Saturday, January 29, 2005

Ups and Downs

It's been an interesting week. I can't believe it's been almost four weeks that I've been here... woah.

This week brought some difficulty -- for me and seemingly for most of the people in my YSC group. Apparently week 3 is often challenging. For me this was about a couple of things:

1) The crashing realization that all the parts of me that sucked before I came here, still suck. Or to put it more compassionately, even when you completely change your circumstances and much of your lifestyle, a lot of parts of you, some of them less than lovely, stay the same.

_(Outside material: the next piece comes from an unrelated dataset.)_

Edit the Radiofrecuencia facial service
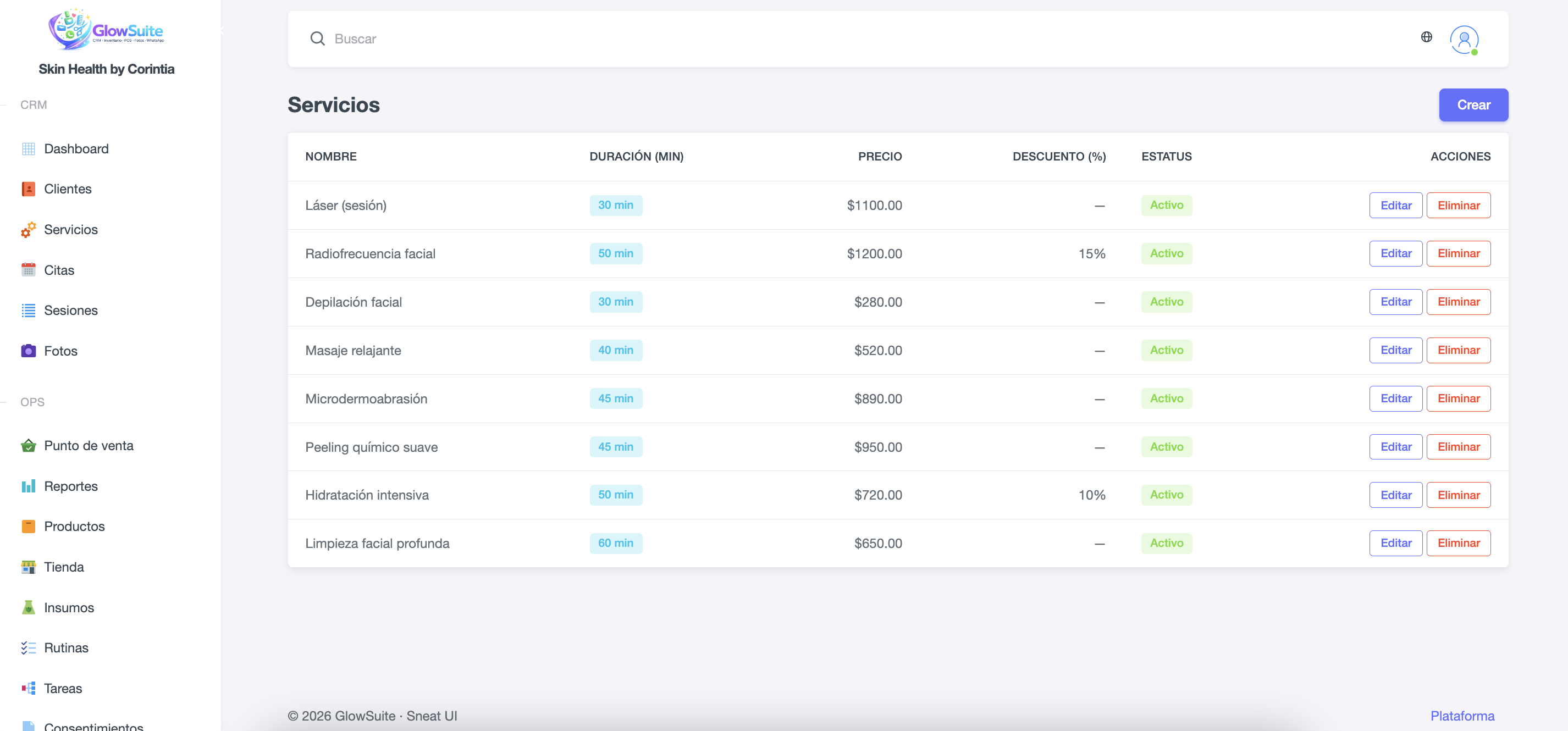click(x=1395, y=254)
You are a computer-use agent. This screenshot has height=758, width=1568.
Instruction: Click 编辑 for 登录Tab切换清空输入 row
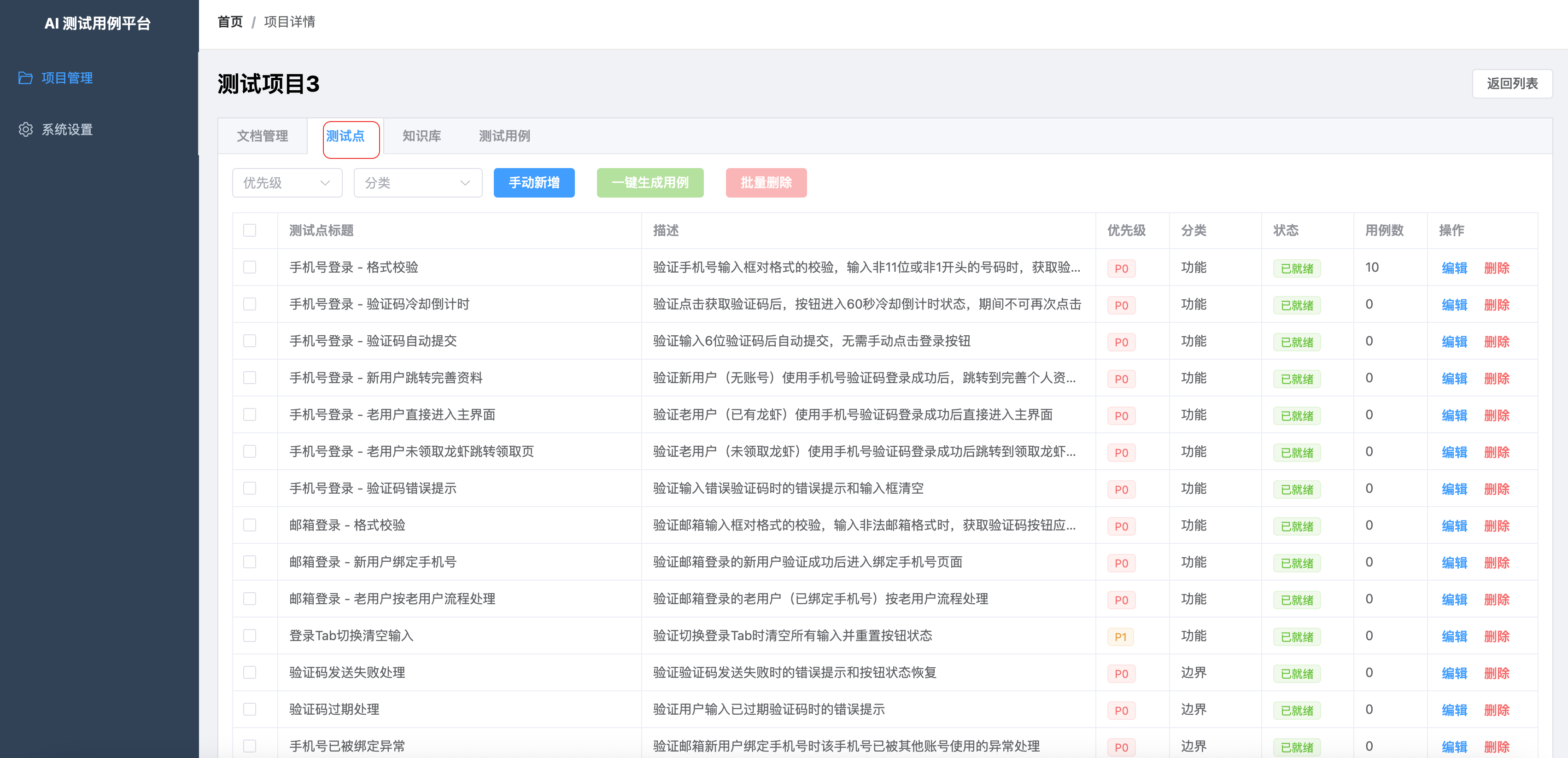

2) Group dynamics in general. If you're at all familiar with group process theory, you'll know that groups generally spend their initial time together working hard to get along, being nice, showing their best selves, trying to like and be like. And then after a while, the cracks start to show. For me, this has meant that I've wanted more time to myself, and have started to feel annoyed with certain people. The challenge now is to handle that gracefully, and recognize that annoyance with people really isn't about there being anything wrong with them. It's all about my reaction to them.

One of the big lessons I've been learning is about acceptance. You get many different opportunities to practice acceptance when you live in a community. Often these are small things, but I think they're important practice for the rest of life. Let's say I have to spend the afternoon working with someone who pushes my buttons, for example. I can spend the afternoon feeling icky inside and wishing it were otherwise... or I can suck it up and accept it and make the best of it. Trust. I'm starting to learn that resisting what life has presented you with is pretty much futile. It all happens for a reason, and man do we ever spend a lot of energy resisting small things in subtle ways.

Also been thinking a lot about destiny. Whew, that's a big word, and one I hadn't ever given too much thought to. Still got lots of questions about it, but I'm starting to believe there's something to it. I'm starting to perceive that somehow my life is actually being guided, in a way that often isn't perceptible, but it's there. And it's a huge relief to me, to start to trust that. I'm doing okay. Thank God!